Cleaning up someone else’s living quarters is disgusting. Their hair, dander and oddities are everywhere. Why tenant why did you have to leave you fake finger nails embedded in the carpet? Why is there a ketchup packet in the corner on the floor behind the bedroom door? Why so much filth!? Maybe because she has mice living with her or maybe the mice lived with her because of the filth.
Either way, in our new project just a day after our first full time tenant moved out, I head up stairs to address the filth that was left behind for me to address. We started by having Roberta (the roomba) pick up as much shit in the carpet as possible. That girl can go! If you don’t have one, get one. That girl has brought a lot of value to my life by saving me time and frustration from my home full of Homie’s dog hair. Anyways, a few hours of sorting through the gifts that she left behind for me (aka dirty socks, gum stuck to my baseboards, bobby bins, hotdogs and rotten steak in the freezer) I look up and notice one of the unsightly ceiling tiles has shifted in the living room. Truth be told there are several tile pieces that needed to be addressed but this one in particular spoke to me.
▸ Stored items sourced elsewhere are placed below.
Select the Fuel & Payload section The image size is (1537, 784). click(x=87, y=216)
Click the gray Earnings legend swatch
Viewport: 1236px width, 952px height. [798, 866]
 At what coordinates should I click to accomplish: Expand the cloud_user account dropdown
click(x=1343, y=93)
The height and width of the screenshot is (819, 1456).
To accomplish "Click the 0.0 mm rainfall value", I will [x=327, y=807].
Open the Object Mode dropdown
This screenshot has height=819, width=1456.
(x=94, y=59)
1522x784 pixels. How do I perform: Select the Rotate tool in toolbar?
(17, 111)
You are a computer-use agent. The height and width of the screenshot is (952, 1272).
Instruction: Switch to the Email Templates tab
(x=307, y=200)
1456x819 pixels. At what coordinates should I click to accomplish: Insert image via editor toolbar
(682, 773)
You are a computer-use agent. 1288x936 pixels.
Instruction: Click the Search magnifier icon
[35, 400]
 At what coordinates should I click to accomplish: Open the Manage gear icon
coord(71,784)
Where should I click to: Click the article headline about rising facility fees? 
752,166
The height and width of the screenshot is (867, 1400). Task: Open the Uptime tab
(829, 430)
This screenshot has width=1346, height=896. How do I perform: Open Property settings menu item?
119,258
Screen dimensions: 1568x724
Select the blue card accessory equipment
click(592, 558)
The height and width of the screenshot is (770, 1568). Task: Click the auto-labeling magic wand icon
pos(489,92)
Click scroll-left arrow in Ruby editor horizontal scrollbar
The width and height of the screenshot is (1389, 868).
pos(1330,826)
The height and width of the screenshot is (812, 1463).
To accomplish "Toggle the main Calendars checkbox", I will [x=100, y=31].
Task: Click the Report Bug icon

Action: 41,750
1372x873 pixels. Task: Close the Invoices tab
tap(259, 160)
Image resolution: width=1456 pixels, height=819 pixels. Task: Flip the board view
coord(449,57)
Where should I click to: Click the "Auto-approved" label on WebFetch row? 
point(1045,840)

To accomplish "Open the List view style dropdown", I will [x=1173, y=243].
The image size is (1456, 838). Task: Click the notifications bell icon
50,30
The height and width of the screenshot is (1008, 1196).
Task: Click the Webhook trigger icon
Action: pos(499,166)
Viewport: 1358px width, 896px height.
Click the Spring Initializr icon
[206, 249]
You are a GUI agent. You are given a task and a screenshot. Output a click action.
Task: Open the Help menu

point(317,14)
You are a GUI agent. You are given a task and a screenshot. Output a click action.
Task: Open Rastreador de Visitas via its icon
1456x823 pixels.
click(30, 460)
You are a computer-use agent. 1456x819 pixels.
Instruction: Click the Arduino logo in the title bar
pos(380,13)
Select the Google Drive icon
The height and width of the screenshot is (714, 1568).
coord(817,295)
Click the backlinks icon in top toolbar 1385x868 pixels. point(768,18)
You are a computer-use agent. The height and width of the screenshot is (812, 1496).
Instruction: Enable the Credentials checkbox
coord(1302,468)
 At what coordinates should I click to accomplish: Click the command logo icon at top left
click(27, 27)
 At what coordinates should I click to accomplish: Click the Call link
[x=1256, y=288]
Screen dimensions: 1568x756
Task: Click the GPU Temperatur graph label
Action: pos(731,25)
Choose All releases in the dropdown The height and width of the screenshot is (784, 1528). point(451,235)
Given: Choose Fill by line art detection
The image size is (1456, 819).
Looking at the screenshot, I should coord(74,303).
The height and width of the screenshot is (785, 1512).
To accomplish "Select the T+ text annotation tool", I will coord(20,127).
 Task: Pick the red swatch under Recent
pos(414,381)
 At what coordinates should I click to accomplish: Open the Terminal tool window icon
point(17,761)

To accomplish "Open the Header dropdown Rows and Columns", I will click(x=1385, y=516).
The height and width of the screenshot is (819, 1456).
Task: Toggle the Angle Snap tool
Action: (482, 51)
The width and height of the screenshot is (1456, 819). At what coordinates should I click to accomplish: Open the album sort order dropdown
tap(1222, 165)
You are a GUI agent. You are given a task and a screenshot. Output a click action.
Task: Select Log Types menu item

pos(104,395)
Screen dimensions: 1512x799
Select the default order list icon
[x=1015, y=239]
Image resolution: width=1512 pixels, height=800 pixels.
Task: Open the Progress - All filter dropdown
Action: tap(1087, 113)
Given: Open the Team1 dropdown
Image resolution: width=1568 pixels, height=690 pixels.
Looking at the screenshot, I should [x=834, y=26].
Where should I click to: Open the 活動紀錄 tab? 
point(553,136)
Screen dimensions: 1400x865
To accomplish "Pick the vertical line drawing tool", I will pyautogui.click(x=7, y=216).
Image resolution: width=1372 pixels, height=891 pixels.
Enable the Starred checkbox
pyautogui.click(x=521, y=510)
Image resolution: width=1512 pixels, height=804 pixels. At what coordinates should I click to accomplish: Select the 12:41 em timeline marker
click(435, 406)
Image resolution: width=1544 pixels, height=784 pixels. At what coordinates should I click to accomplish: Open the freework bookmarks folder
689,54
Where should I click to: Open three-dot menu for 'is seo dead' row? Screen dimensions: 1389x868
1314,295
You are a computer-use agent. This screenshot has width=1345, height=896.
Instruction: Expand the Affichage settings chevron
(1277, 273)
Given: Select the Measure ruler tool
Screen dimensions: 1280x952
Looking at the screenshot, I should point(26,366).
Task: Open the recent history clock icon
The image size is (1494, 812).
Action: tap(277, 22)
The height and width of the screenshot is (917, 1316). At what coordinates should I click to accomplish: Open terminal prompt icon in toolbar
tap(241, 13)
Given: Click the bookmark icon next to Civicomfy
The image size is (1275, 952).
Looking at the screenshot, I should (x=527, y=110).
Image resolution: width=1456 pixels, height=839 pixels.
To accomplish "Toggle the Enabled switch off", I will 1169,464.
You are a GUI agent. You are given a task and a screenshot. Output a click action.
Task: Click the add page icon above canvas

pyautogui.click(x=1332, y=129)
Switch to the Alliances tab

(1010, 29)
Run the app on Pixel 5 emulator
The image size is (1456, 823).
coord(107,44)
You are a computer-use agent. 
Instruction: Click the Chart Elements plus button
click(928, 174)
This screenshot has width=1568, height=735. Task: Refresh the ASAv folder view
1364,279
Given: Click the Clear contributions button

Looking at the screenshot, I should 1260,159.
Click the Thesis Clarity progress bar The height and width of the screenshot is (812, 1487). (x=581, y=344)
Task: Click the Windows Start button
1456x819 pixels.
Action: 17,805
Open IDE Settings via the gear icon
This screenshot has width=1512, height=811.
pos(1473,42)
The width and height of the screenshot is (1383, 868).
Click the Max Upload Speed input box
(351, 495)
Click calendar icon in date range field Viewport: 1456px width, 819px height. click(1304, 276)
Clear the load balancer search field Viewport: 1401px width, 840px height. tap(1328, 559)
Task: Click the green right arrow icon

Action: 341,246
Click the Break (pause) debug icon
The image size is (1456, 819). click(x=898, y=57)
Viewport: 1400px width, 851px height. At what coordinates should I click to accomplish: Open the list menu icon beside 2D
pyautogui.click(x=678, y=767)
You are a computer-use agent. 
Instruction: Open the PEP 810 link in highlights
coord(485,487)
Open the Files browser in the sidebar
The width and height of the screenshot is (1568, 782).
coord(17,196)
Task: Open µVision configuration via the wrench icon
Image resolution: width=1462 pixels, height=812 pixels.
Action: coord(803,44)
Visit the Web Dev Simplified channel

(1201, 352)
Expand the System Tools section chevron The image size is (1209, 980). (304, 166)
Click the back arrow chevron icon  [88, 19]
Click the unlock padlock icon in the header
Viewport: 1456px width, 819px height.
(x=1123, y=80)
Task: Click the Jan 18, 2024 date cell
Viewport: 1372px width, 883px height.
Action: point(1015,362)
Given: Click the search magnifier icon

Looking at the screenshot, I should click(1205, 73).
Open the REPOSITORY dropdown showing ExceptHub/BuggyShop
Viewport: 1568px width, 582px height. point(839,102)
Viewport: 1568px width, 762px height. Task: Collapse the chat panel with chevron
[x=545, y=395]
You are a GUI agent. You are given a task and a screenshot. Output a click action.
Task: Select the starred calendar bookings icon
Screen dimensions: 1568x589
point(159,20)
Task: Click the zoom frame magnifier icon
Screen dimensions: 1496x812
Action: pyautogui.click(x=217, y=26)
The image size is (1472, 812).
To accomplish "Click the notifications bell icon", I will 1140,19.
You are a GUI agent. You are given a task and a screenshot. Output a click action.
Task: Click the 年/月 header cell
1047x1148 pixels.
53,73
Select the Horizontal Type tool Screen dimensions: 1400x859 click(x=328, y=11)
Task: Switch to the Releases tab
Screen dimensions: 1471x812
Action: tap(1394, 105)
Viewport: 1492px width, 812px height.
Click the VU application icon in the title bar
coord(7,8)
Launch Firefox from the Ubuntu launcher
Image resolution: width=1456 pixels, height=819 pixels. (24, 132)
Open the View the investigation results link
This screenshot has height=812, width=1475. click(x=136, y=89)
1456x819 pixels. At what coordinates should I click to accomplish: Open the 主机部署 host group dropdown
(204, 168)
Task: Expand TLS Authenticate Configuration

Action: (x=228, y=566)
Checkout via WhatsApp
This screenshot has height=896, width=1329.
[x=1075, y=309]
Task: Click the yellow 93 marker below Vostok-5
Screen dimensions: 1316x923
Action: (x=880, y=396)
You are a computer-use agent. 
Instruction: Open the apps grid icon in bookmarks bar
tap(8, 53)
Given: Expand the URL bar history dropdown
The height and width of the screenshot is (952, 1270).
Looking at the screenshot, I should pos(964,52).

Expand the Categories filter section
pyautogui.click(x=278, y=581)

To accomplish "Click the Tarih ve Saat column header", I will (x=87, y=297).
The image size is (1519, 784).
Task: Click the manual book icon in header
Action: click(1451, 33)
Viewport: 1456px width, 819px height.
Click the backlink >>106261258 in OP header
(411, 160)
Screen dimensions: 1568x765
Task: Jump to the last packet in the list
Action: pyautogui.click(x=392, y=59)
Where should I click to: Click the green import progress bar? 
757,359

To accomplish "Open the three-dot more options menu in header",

How out of allllll the tile piece in that apt did I know I needed to address that one in particular? No clue. Because as I tried to move it back into its little home I spy a black plastic thingy. What kind of thingy you ask?? “I’m not sure sooo offf courssse I have to figure out what…AHHHHHHHH!!!”
I shoot my hand up into my chest and yell at the top of my lungs standing two feet off the ground on my trusty step ladder. After a full exhalation of AH! I hop down and bolt for my husband. I run downstair shaking asking for him “Go up there! Go up there! I can’t!” You see, Tom and his partner fell from the ceiling on one of those glue mouse traps. They were both stretched out as if they had been trying to reach for dear life. Both mouths so wide open I could see their tiny teeth and tongues. Poor Tom. Poor Tom’s partner. How long had those mice been in the ceiling? Now that I think about it I don’t recall a smell. Eww…just writing this gives me the shakes.
The worst part about this is of course now I have to get back on the step ladder, open that tile and with a flashlight make sure there aren’t any more of Tom’s friends in the ceiling.